# Passage for review

Rename the current LACP priority test to LACP ad_select testing, and
extend it to include validation of the actor state machine and churn
state logic. The updated tests verify that both the mux state machine and
the churn state machine behave correctly under aggregator selection and
failover scenarios.

Signed-off-by: Hangbin Liu <liuhangbin@gmail.com>
---
 .../selftests/drivers/net/bonding/Makefile    |  2 +-
 ...nd_lacp_prio.sh => bond_lacp_ad_select.sh} | 73 +++++++++++++++++++
 2 files changed, 74 insertions(+), 1 deletion(-)
 rename tools/testing/selftests/drivers/net/bonding/{bond_lacp_prio.sh => bond_lacp_ad_select.sh} (64%)

diff --git a/tools/testing/selftests/drivers/net/bonding/Makefile b/tools/testing/selftests/drivers/net/bonding/Makefile
index 6c5c60adb5e8..e7bddfbf0f7a 100644
--- a/tools/testing/selftests/drivers/net/bonding/Makefile
+++ b/tools/testing/selftests/drivers/net/bonding/Makefile
@@ -7,7 +7,7 @@ TEST_PROGS := \
 	bond-eth-type-change.sh \
 	bond-lladdr-target.sh \
 	bond_ipsec_offload.sh \
-	bond_lacp_prio.sh \
+	bond_lacp_ad_select.sh \
 	bond_macvlan_ipvlan.sh \
 	bond_options.sh \
 	bond_passive_lacp.sh \
diff --git a/tools/testing/selftests/drivers/net/bonding/bond_lacp_prio.sh b/tools/testing/selftests/drivers/net/bonding/bond_lacp_ad_select.sh
similarity index 64%
rename from tools/testing/selftests/drivers/net/bonding/bond_lacp_prio.sh
rename to tools/testing/selftests/drivers/net/bonding/bond_lacp_ad_select.sh
index a483d505c6a8..9f0b3de4f55c 100755
--- a/tools/testing/selftests/drivers/net/bonding/bond_lacp_prio.sh
+++ b/tools/testing/selftests/drivers/net/bonding/bond_lacp_ad_select.sh
@@ -89,6 +89,65 @@ test_agg_reselect()

# Supplied data

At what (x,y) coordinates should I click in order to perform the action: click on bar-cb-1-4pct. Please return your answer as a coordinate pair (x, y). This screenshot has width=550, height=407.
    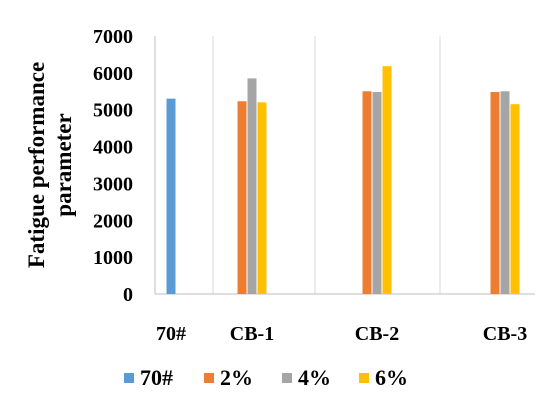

==

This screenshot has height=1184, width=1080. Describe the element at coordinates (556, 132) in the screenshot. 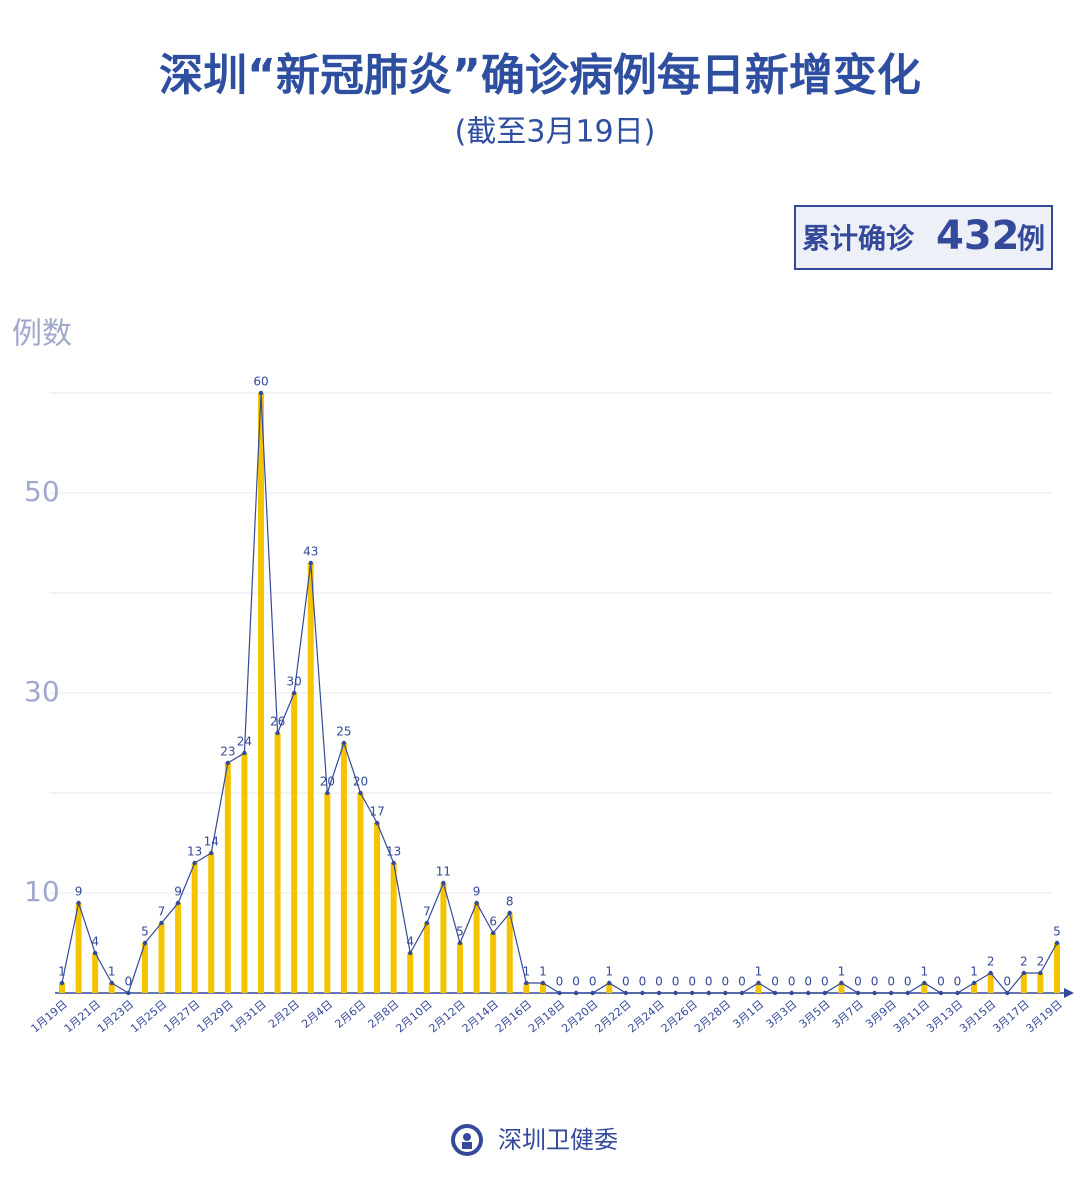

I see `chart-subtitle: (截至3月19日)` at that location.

# Activities
1. According to the bonding selftest patch, which two state machines do the updated tests verify?
2. Retype the stretch of the bonding selftest patch from "Signed-off-by: Hangbin Liu" through "insertions(+), 1 deletion(-)".
The material shown here has no connection to the text.

# Exercise solutions
1. The mux state machine and the churn state machine.

2.
Signed-off-by: Hangbin Liu <liuhangbin@gmail.com>
---
 .../selftests/drivers/net/bonding/Makefile    |  2 +-
 ...nd_lacp_prio.sh => bond_lacp_ad_select.sh} | 73 +++++++++++++++++++
 2 files changed, 74 insertions(+), 1 deletion(-)